Rio de Janeiro – Se o clima e a política de um país pudessem ser absorvidos por meio de um olhar, certamente veríamos que as fotografias de Serguei Maksimishin congelariam suas molduras. A exposição “O Último Império”, com a curadoria de Luiz Gustavo Carvalho, trouxe ao Centro Cultural da Caixa 65 fotografias do icônico fotógrafo, que retratam uma realidade crua da Rússia durante os 20 anos subsequentes de uma crise que abalou o país.

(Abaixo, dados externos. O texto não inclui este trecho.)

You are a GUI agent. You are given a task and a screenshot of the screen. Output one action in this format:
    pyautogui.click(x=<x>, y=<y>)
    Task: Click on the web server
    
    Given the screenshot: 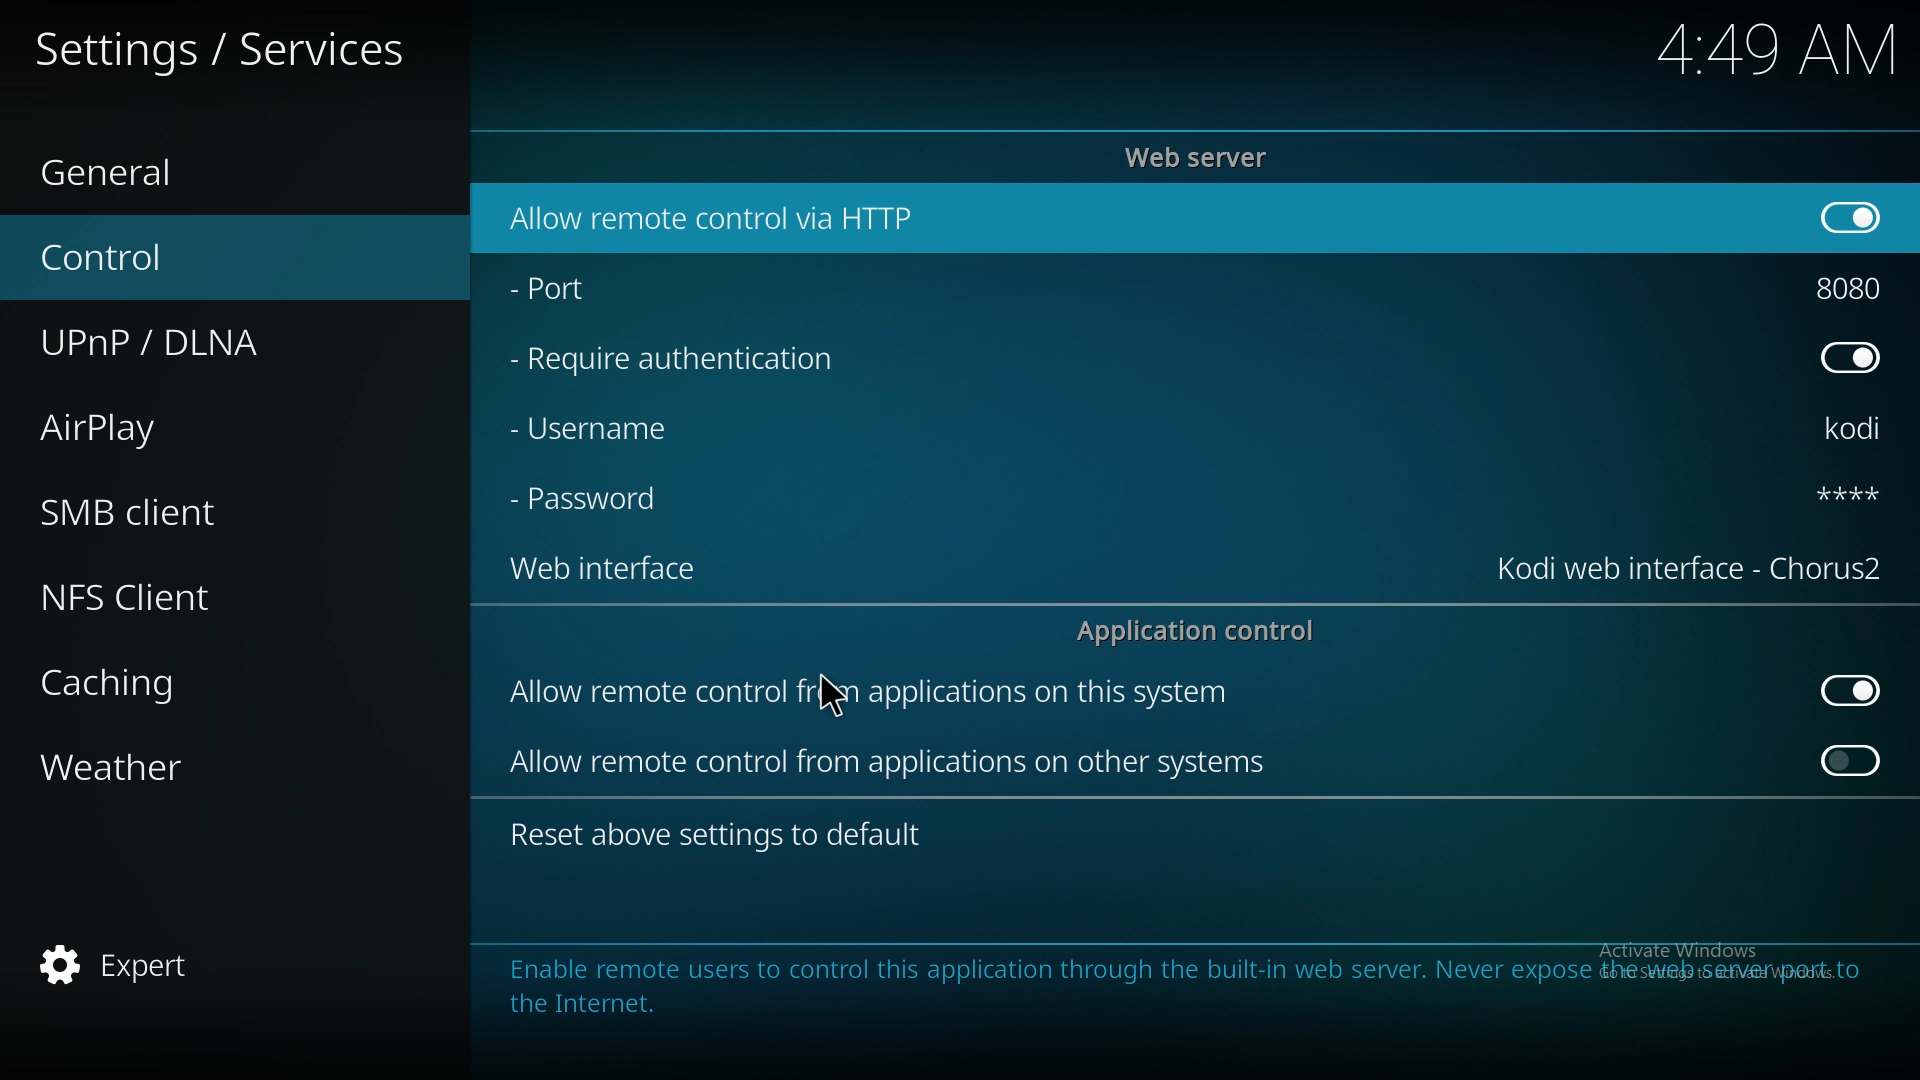 What is the action you would take?
    pyautogui.click(x=1206, y=155)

A exposição aconteceu entre 8 de agosto e 14 de outubro, e apresentou as capturas de uma Rússia antiga que apesar de abalada pela desestrutura da economia e por contínuas mudanças sociais continuou vivendo, respirando, mantendo suas tradições, seus vícios e seu olhar para cima, com uma espécie de superioridade inabalável.

 

O naturalismo da fria Rússia de Maksimishin, retratado em obras luminosas e com um enquadramento milimétrico está nas cadeiras de bares, no bocejo de uma mulher com seu vatnik, no olhar medroso de um comerciante de peixes, nas ruas geladas, nas pernas de strippers e na própria imagem de Putin, em uma fotografia que até hoje divide opiniões, sobre graciosidade e temor.

Mas o intuito, proposital ou não da fotografia de Serguei, fotojornalista e figura presente nos maiores veículos russos e mundiais, calhou de ser justamente esse: não explicar, não pedir adoração, não retratar um humor líquido.

Sua cobertura da Guerra da Chechênia, por exemplo, é de longe um dos maiores retratos de parte importante da história russa. Serguei contou que no dia que levou o filme com as fotos da destruição de um prédio para um laboratório fotográfico notou alguns erros. “Na imagem do edifício sendo derrubado encontrei um rastro de bota. Não retoquei os arranhões, que para mim são parte da obra”.